Health and safety chiefs have been accused of “ignoring” pleas to intervene and protect the health of workers amid the coronavirus crisis.
Three unions have now joined forces to ask the Health and Safety Executive (HSE) to directly intervene to tackle companies who are “stretching the interpretation of essential workers” by making staff show up when they don’t need to.
It comes after staff in a range of industries told HuffPost UK of their fears after being made to “carry on as normal”, with some unable to maintain safe social distancing levels despite government advice.
Prospect, the Public and Commercial Services union (PCS) and the FDA have written to HSE’s gold command unit for the second time in a week, demanding they “fulfil their duty as the independent regulator in charge of enforcing health and safety at work”.
Combined, the organisations represent hundreds of thousands of civil servants, engineers, managers and other specialists.
The letter, seen by HuffPost UK, says: “We have yet to receive a response or even an acknowledgement to our letter and are aware that there is significant disquiet on social media about HSE’s apparent silence on what is clearly a workplace issue.
“We are further aware that a cross-party group of 128 MPs have written to government asking for them to act.
“We are concerned not only by the apparent inaction but also by the potential reputational damage this will cause to HSE as an independent regulator in the longer term.”
The unions say attempts by employers to keep as many staff in work as possible not only puts them at risk, but also risks the health of HSE inspectors who may be asked to conduct extra visits and assessments as a result.

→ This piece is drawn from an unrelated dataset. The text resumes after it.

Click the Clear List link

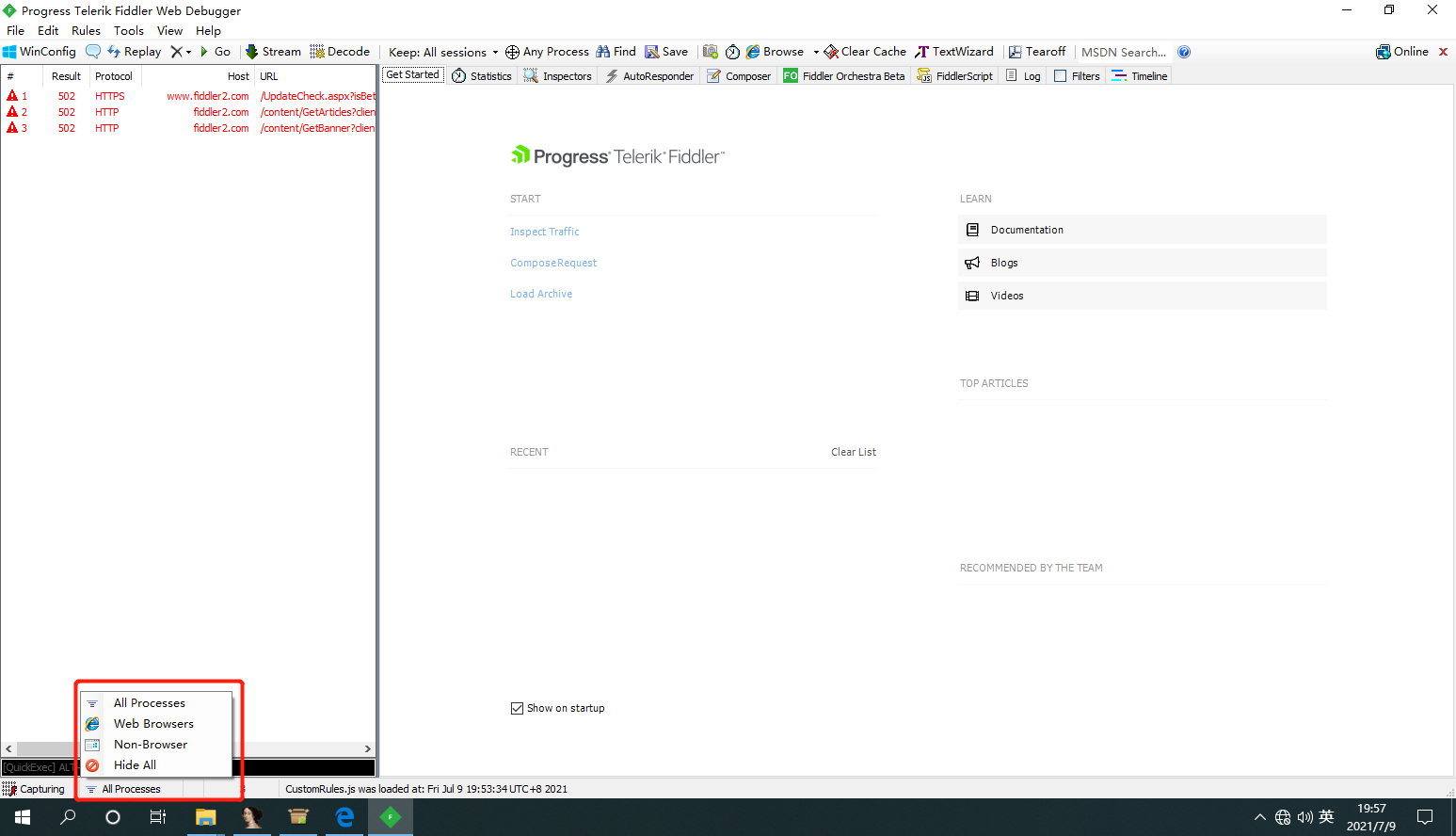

Garry Graham, Prospect deputy general secretary, said: “The government remains behind the curve on its response to the epidemic in its advice to workers and employers. We are a week into lockdown, but every day Prospect receives more concerns from members.
“They are either having to go to work despite not being key workers, or they are key workers and are worried about the number of non-key workers they are forced to encounter.
“The HSE has a regulatory duty to protect health and safety at work. We call upon HSE to pressurise the government to provide clarity on who should be going out to work, and who should not. If you leave things open to interpretation, some employers will inevitably take advantage and put workers and the capacity of the NHS at risk.”
A spokesperson for HSE said the organisation was aware of the situation and was “in discussions” about it.
“It is an issue that is really important to us”, they added.